My uncle obviously holds a grudge, my cousin's blame me and hate me for upsetting their dad and won't accept any olive branch.

I'm worried if I call to clear the air then it might cause s row before the wedding. But if I don't, there will be an atmosphere at the wedding. WWYD?

OP posts:
Honeyroar · 09/03/2019 20:51

That's great. You must be relieved.

IchWill · 09/03/2019 21:08

Thanks @Honeyroar. Very! 💓

OP posts:
ADHMeeee · 09/03/2019 21:16

Oh thats wonderful, its so lovely for someone to report a happy(er) ending to a thread like this. I'm really glad for you.
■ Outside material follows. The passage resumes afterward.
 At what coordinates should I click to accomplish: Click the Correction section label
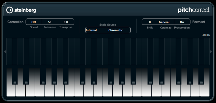pos(15,22)
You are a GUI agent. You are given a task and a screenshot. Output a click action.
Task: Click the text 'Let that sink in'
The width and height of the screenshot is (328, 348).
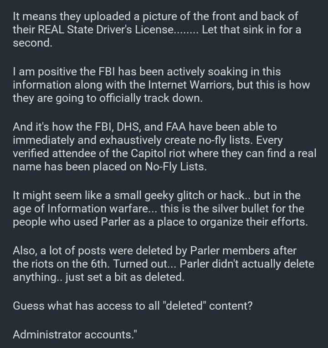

I can totally see how it must have looked to your uncle, I'm super glad he gets what happened.

IchWill · 09/03/2019 21:21

Thank you @ADHMeeee, family means a lot to me and I've always been close to him. I'm so chuffed it's all sorted.

OP posts:
RandomMess · 09/03/2019 21:47

So happy for you 💕

Dippypippy1980 · 09/03/2019 23:06

Glad they finally saw the light. They do sound like a lot of work.

IchWill · 10/03/2019 01:15

Ha! Thanks both. 💓

I'd rather sensitive family than insensitive. 😁😂

Families are hard work, but sometimes they're worth it. X☺️

OP posts:
AgentJohnson · 10/03/2019 05:56

My uncle is genuinely sensitive and kind. I don't think there's more to it thankfully.
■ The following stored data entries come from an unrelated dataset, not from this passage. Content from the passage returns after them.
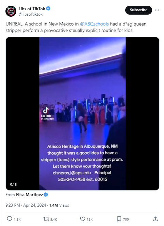Open Libs of TikTok profile avatar
This screenshot has height=226, width=164.
(11, 11)
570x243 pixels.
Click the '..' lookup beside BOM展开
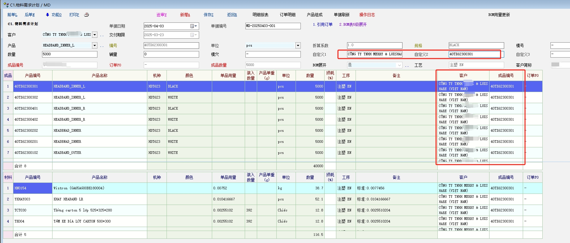point(407,65)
I’m sure he is but when he uses that ‘sensitively’ to act like a petulant child and to mobilise his children as flying monkeys, then it’s different. Then it becomes manipulative.

You can not make him act like a grown up and grown ups don’t sulk, they talk about issues in an effort to resolve them. He’s decided he’s the victim in this and he’s going to make damn sure everyone knows it.

What can you do? Stop playing his game and get on with your life. You’ve reached out but he doesn’t want to be reached.

Handprints2018 · 10/03/2019 17:42

It's good the air has cleared but its pretty clear they have control issues to assure you that they have no grudge against you. Did they apologise for overreacting, causing you stress and being rude?

MarieIVanArkleStinks · 10/03/2019 22:03

Great to see a thread with a happy outcome. Glad for you, OP.